I can see why she is excited to preach because will be Christ the King and on that day we will declare in praise that Christ is our King. We will celebrate as Paul says in our Epistle reading from Colossians that “God has rescued us from the power of darkness and transferred us into the kingdom of his beloved Son, in whom we have redemption, the forgiveness of sins”. And we can declare that “in Jesus all the fullness of God was pleased to dwell and through him God was pleased to reconcile to himself all things, whether on earth or in heaven, by making peace through the blood of the cross”
On the last Sunday of the Church year a year in which we have celebrated our Lord’s great salvific actions; Christmas, Good , Pentecost and the Ascension we want to declare Him our King. On the last Sunday of the Year, a year in which we have pondered our Lord’s teaching, miracles , healings , compassionate love and stern rebuke of evil in all its many colours we want to declare Him King.
It really is a wonderful because it is a designated to praise our King and to recommit ourselves to His Kingdom.
The Old Testament reading is a rebuke by Jerimiah of the Kings of Judah. Many scholars think that when Jeremiah speaks of shepherds who destroy and scatter the sheep he is thinking of contemporary Kings who have put themselves first and forgotten the needs of the people especially the poor and destitute and who have forsaken God’s ways. But there is a note of relief because God will raise up for the people
real shepherds. Leaders who will care deeply for the people. But our reading ends on an extremely hopeful note because Jerimiah says that even better yet God will raise up for David a righteous Branch. He will be a wise king full of justice and righteousness.

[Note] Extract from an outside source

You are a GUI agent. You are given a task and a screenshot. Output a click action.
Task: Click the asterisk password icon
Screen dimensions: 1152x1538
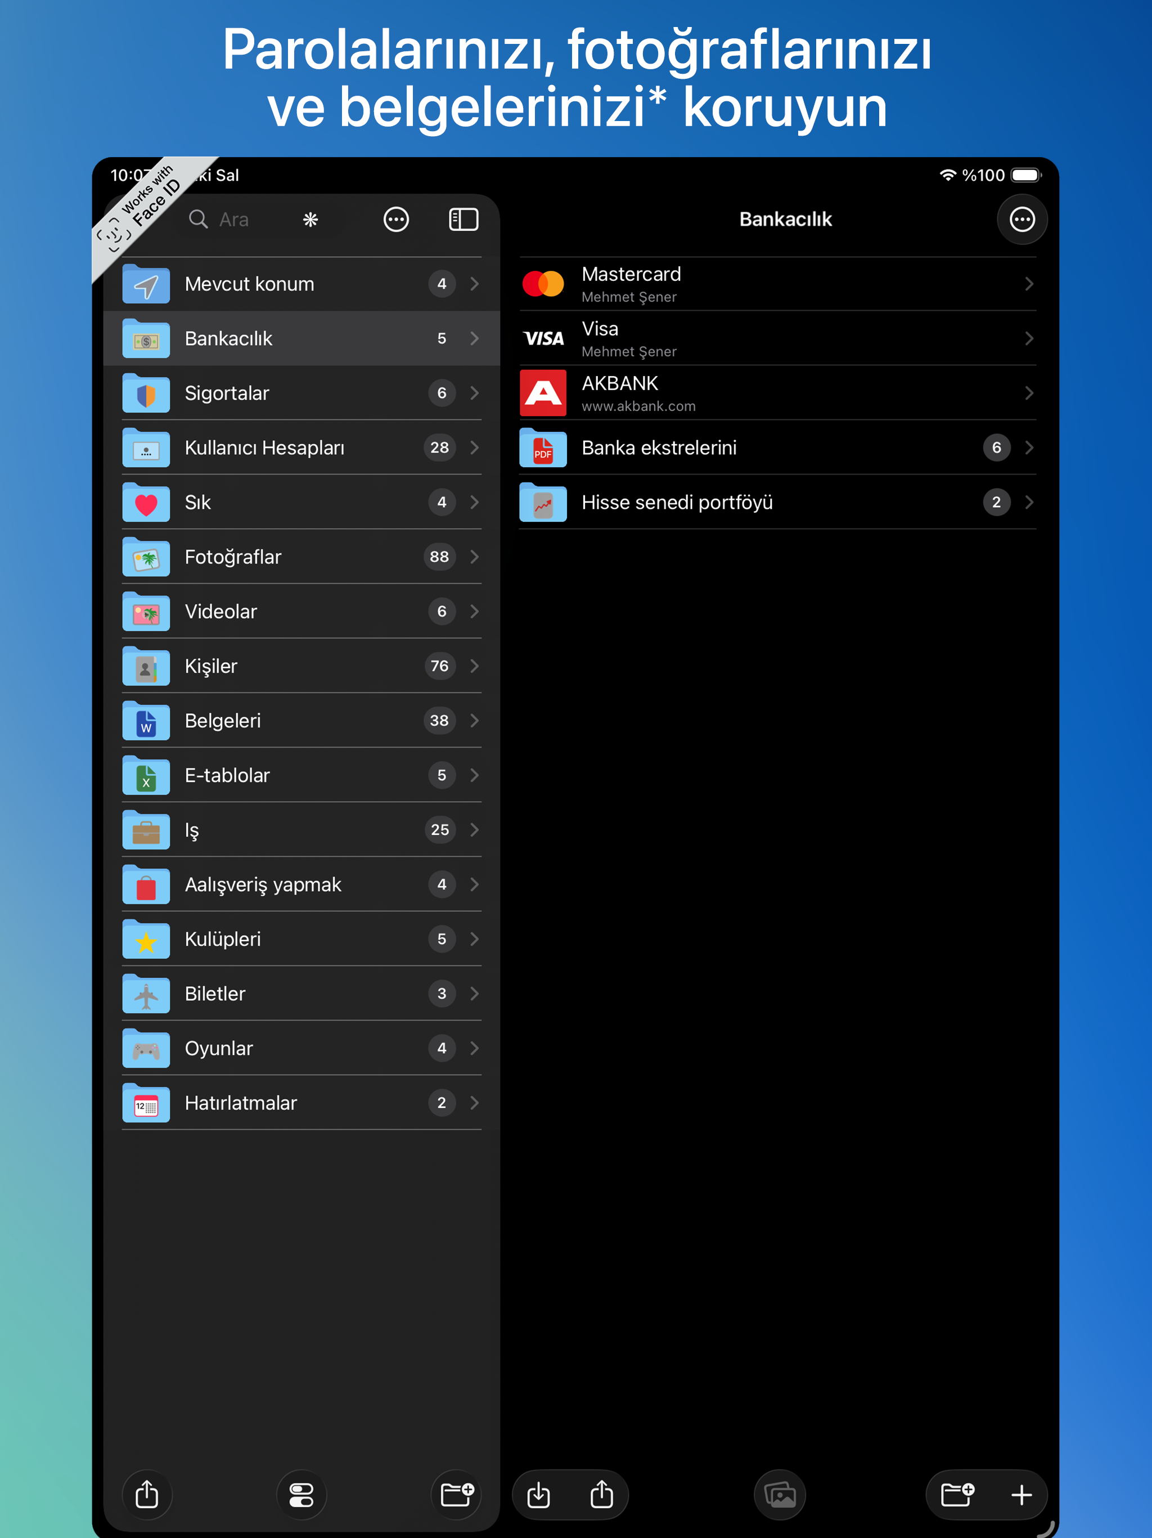coord(310,220)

For me this text is pointing to Jesus the King of Kings.
Psalm 46 is a favourite Psalm as it speaks of comfort in God who is our refuge and strength. When the tumult of nature, political unrest and war engulf us God is even more powerful. Even though it never directly refers to God as King it is a great Psalm to sing out on Christ the King because in doing so we declare that God ultimately reigns and His kingdom is forever.
The Gospel reading seems at first a strange reading for Christ the King because a man being crucified does not look much like a king. But for us as Christians we believe that Christ’s throne is the cross. It is on the cross where Christ puts on the royal crown. It is through sacrificial loving obedience that Christ overcomes all powers and becomes our king. In the accounts of our Lord’s crucifixion there is a tremendous amount of irony. Many people mock Jesus ridiculing him for ever thinking he was a king implying that his death on the cross was proof he was a nobody when in actual fact it was while dying on the cross he truly became king.
There are two stencils over the altar at St. John’s. One is of a cross and one is of a crown which are perfect symbols for. In fact in July when we had our combined service I preached on these stencils and I told the story of our visit to the Perquiman Museum in Berlin. While there we saw a Roman Temple , complete with a massive gate. It just screamed “ We are in control, we are worthy of praise and majesty and beware if you try to ignore or defy our power. Caesar is king. In fact there were busts of Caesars with the inscription Caesar son of God. I was struck by the fact that the first Christians expressed their faith in this context. In this context the first Christians declared that Jesus was king and that Jesus was the son of God. They must have been very brave to have done this. Connecting back to our Gospel reading , I discovered upon closer examination a stone that had Caesar Son of God inscribed on it with a cross over it. Some brave Christian graffiti artist declared that Caesar was not his or her king but the one who died upon the cross. That person or group of people understood the message of Christ the King .
What would you say if you were preaching? In what ways could we live that would reflect our loyalty and obedience to our king?